Cold War Social Science PDF Author: Mark Solovey
Publisher: Springer Nature
ISBN: 3030702464
Category : Science
Languages : en
Pages : 413

Get Book Here

Book Description
This book explores how the social sciences became entangled with the global Cold War. While duly recognizing the realities of nation states, national power, and national aspirations, the studies gathered here open up new lines of transnational investigation. Considering developments in a wide array of fields – anthropology, development studies, economics, education, political science, psychology, science studies, and sociology – that involved the movement of people, projects, funding, and ideas across diverse national contexts, this volume pushes scholars to rethink certain fundamental points about how we should understand – and thus how we should study – Cold War social science itself.

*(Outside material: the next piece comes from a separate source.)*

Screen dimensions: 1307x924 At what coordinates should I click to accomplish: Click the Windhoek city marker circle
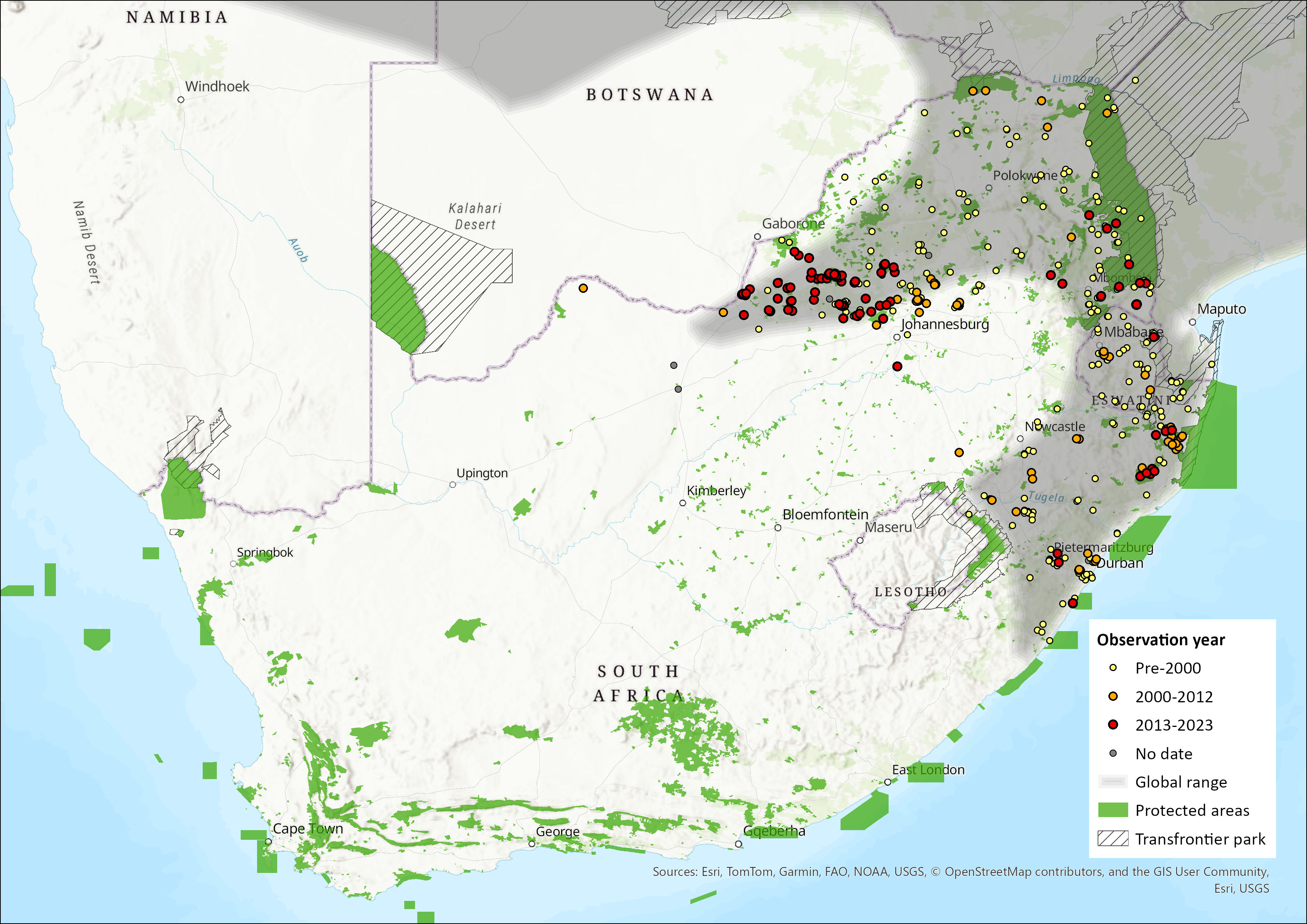[x=181, y=99]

Education and Social Mobility in the Soviet Union 1921-1934

Education and Social Mobility in the Soviet Union 1921-1934 PDF Author: Sheila Fitzpatrick
Publisher: Cambridge University Press
ISBN: 9780521894234
Category : Education
Languages : en
Pages : 372

Get Book Here

Book Description
A history of Soviet education policy 1921-34, this is a sequel to the author's highly praised Commissariat of Enlightenment.

Post-Soviet Social

Post-Soviet Social PDF Author: Stephen J. Collier
Publisher: Princeton University Press
ISBN: 1400840422
Category : Social Science
Languages : en
Pages : 321

Get Book Here

Book Description
The Soviet Union created a unique form of urban modernity, developing institutions of social provisioning for hundreds of millions of people in small and medium-sized industrial cities spread across a vast territory. After the collapse of socialism these institutions were profoundly shaken--casualties, in the eyes of many observers, of market-oriented reforms associated with neoliberalism and the Washington Consensus. In Post-Soviet Social, Stephen Collier examines reform in Russia beyond the Washington Consensus. He turns attention from the noisy battles over stabilization and privatization during the 1990s to subsequent reforms that grapple with the mundane details of pipes, wires, bureaucratic routines, and budgetary formulas that made up the Soviet social state. Drawing on Michel Foucault's lectures from the late 1970s, Post-Soviet Social uses the Russian case to examine neoliberalism as a central form of political rationality in contemporary societies. The book's basic finding--that neoliberal reforms provide a justification for redistribution and social welfare, and may work to preserve the norms and forms of social modernity--lays the groundwork for a critical revision of conventional understandings of these topics.